↓

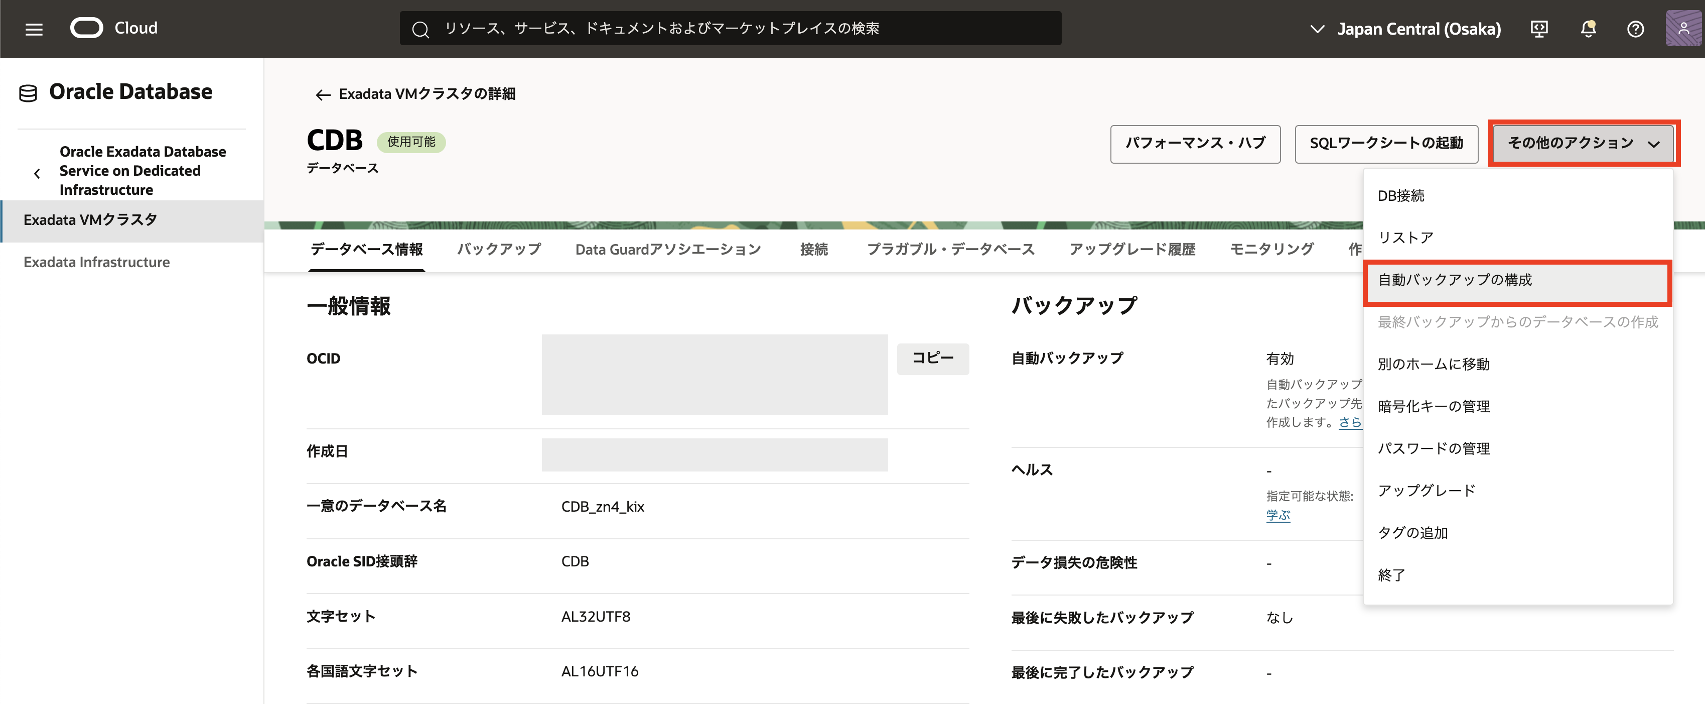Open the hamburger navigation menu
Image resolution: width=1705 pixels, height=704 pixels.
click(x=34, y=29)
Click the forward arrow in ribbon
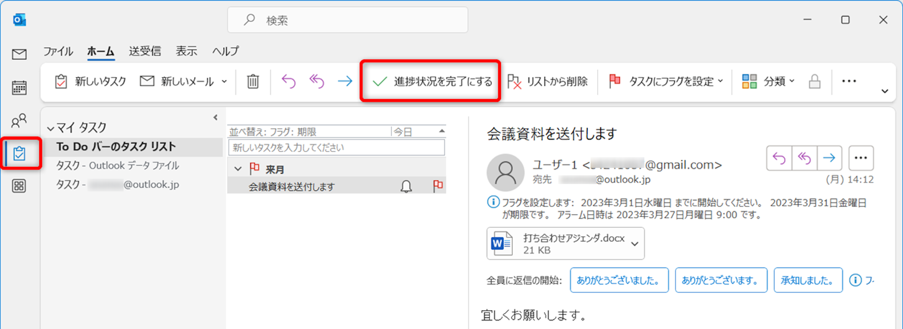This screenshot has width=903, height=329. (x=345, y=81)
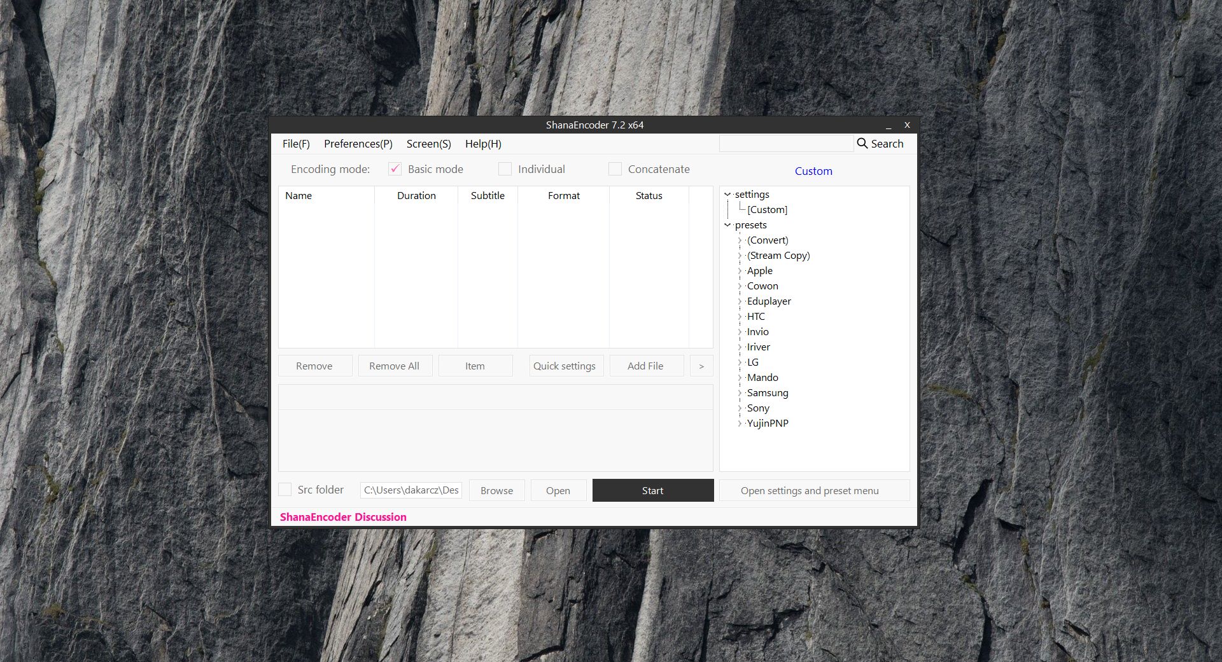
Task: Expand the Samsung preset folder
Action: click(740, 393)
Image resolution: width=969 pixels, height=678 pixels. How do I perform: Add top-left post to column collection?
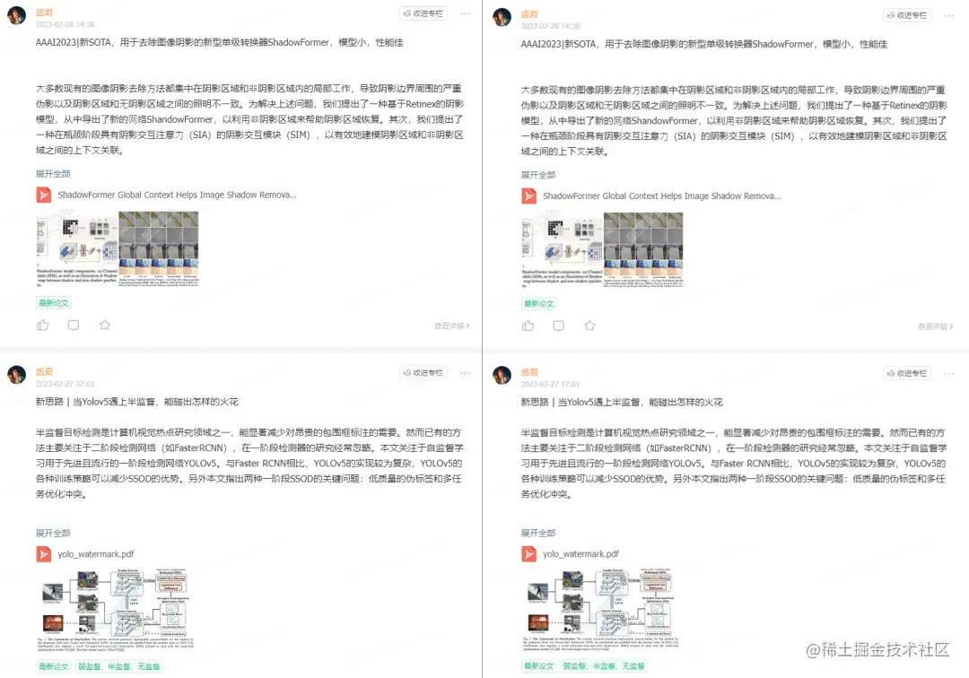[423, 13]
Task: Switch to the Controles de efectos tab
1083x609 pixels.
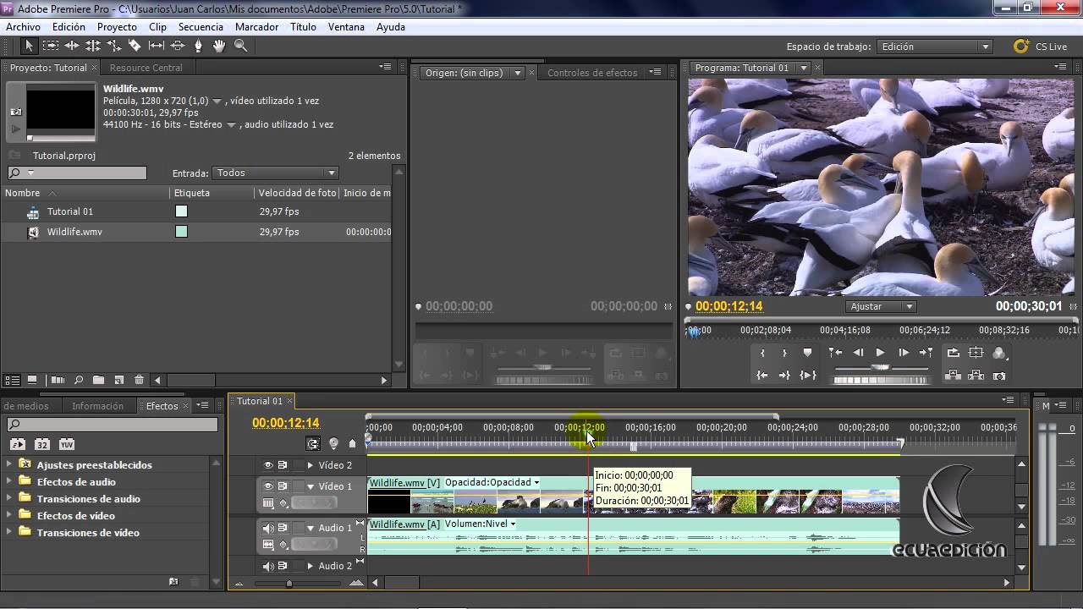Action: 592,73
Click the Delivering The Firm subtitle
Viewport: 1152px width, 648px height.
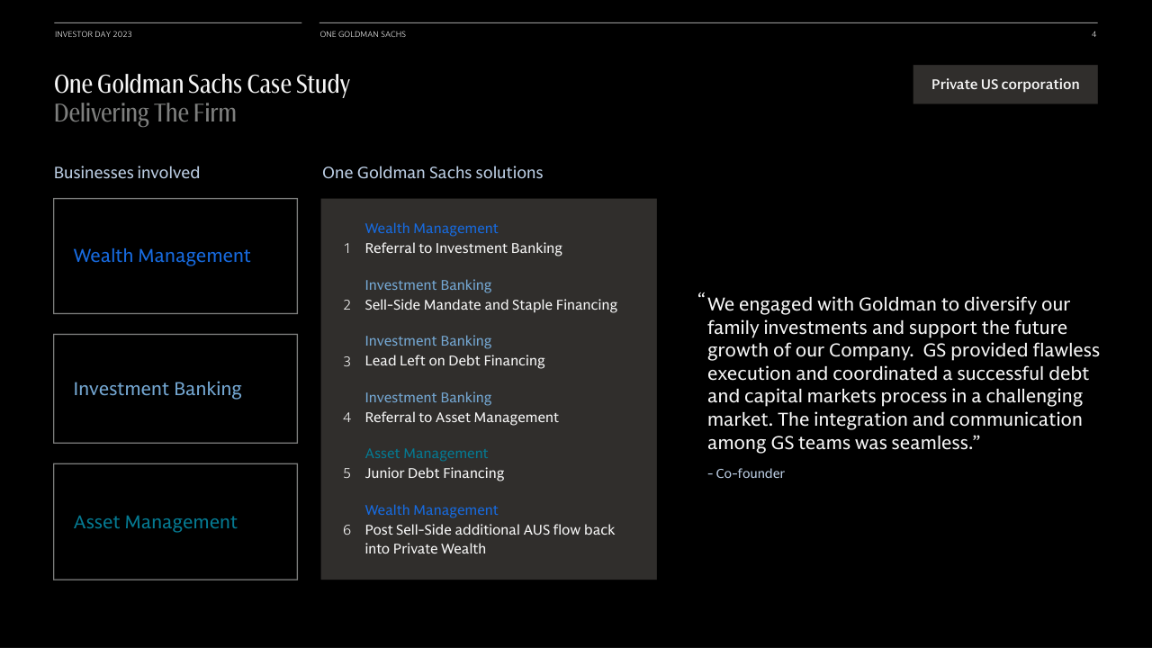(145, 113)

↑

▸ **Instructions to follow**
Write out again everything from the line containing "Image resolution: width=969" down to the end of the material, without the pictures.

▸ **Problem solution**
Image resolution: width=969 pixels, height=678 pixels. How do I perform: Add top-left post to column collection?
[423, 13]
Task: Switch to the Controles de efectos tab
1083x609 pixels.
Action: 592,73
Click the Delivering The Firm subtitle
Viewport: 1152px width, 648px height.
(145, 113)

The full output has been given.